Après une bonne heure là, assise sur une chaise à fixer l’air invisible devant elle, la Del’Mer ce décida de se lever, pour aller ou? Ça, encore, elle n’en savait rien. Lentement, ses pas la menèrent sur le côté de la cathédrale, ou, sans réellement le croire, elle pu entendre des gémissements de douleur… Sa tête se tourna quelque peu, sortant légèrement de la lune pour déposer son regard bleuté sur les vitraux de la cathédrale. Contournant celle-ci pour finalement arriver près de l’entrée, un moine entra, peut être avait-il lui aussi entendu ses même gémissements?
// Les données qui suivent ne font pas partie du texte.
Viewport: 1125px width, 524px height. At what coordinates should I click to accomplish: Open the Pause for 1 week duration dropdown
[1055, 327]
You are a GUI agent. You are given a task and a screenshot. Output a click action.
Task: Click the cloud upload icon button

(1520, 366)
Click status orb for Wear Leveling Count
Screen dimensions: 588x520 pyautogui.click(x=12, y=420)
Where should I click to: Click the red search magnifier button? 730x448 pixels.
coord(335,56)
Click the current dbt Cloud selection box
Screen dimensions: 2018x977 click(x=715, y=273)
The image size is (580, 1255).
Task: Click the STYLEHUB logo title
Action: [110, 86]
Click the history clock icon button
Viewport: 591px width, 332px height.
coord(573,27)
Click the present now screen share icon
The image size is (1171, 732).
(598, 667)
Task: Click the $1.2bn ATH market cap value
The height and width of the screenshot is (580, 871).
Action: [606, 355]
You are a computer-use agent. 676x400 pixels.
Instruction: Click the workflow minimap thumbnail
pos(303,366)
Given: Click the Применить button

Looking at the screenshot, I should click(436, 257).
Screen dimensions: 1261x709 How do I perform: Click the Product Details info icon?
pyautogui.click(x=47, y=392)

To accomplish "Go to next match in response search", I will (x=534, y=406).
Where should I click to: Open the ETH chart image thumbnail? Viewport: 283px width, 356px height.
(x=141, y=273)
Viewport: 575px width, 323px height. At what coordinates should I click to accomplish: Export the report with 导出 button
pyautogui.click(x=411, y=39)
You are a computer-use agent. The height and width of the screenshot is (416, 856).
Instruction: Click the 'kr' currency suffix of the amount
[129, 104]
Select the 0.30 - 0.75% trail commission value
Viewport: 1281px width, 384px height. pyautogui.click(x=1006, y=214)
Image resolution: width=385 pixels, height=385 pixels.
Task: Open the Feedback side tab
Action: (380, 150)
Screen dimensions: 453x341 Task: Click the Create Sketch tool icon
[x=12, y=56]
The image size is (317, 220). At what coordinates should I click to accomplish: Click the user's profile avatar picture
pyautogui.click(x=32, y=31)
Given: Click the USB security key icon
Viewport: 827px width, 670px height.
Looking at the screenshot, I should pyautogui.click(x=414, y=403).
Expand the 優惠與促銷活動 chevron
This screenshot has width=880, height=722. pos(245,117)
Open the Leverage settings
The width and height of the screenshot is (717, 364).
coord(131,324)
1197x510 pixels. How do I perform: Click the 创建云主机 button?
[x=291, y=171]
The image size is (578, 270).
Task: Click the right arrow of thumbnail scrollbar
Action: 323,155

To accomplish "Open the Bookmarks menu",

Fallait-il croire, puisque ses pas l’amenèrent en direction du jeune homme en détresse. Milinia se fit silencieuse et le suivit, restant en retrait en écoutant ce qu’elle pouvait entendre des deux hommes. L’un sur le bord de l’agonie, l’autre à sa rescousse. Ils sortirent du confessionnal et, rapidement, Milinia se cacha derrière un petit muret, attendant que les deux hommes soient passés pour sortir. Ce qu’ils firent et qu’elle fit, abaissant la tête en déposant la prunelle de ses yeux sur du sang, une longue trace de sang qui ne semblait pas terminés aux marches… Décidée, la jeune artisane entama le pas, suivant cette dite trace de sang qui, encore dehors ne se terminait pas. Près de la taverne, elle était encore la, guidant la Del’Mer chez le soigneur, ou elle prit fin. Entrant chez ce dit soigneur, un haut de cœur la prit : c’était un vrai film d’horreur. Le lit ou était couché Ludovic était imbibé de sang. La toge du moine, de même et le sol… Valait-il mieux ne pas en parler. Était-ce donc la seule chose que Milinia était apte à faire? Faire suicider les hommes avec qui elle est? Mathieu, Ludovic, qui d’autre sur la liste, hein? Soit elle était d’une grande cruauté, soit les hommes qu’elle fréquentait étaient trop sentimentaux ou plutôt, trop épris d’elle. Que leurs faisait-elle? Elle n’était qu’une paysanne, non?

…………

Dans une chambre, Ludovic était finalement sain et sauf, par chance que le moine Licius Wallace était la… L’artisane se contenta, pour aider de nettoyer un peu, aidant la soigneuse qui semblait déjà en avoir gros sur les bras. Wallace sorti de la chambre finalement.


« Il demande à vous voir »

« Sans façon, merci »

« Allons…Pourquoi êtes-vous venue si ce n’est pas pour lui? »

« Simple curiosité »

« Donc, si ce n’est qu’une curiosité, partez donc? »

« Bien. » Replaçant sa cape, Milinia sortie du soigneur, s’empressant d’aller changer sa robe tâchée de sang.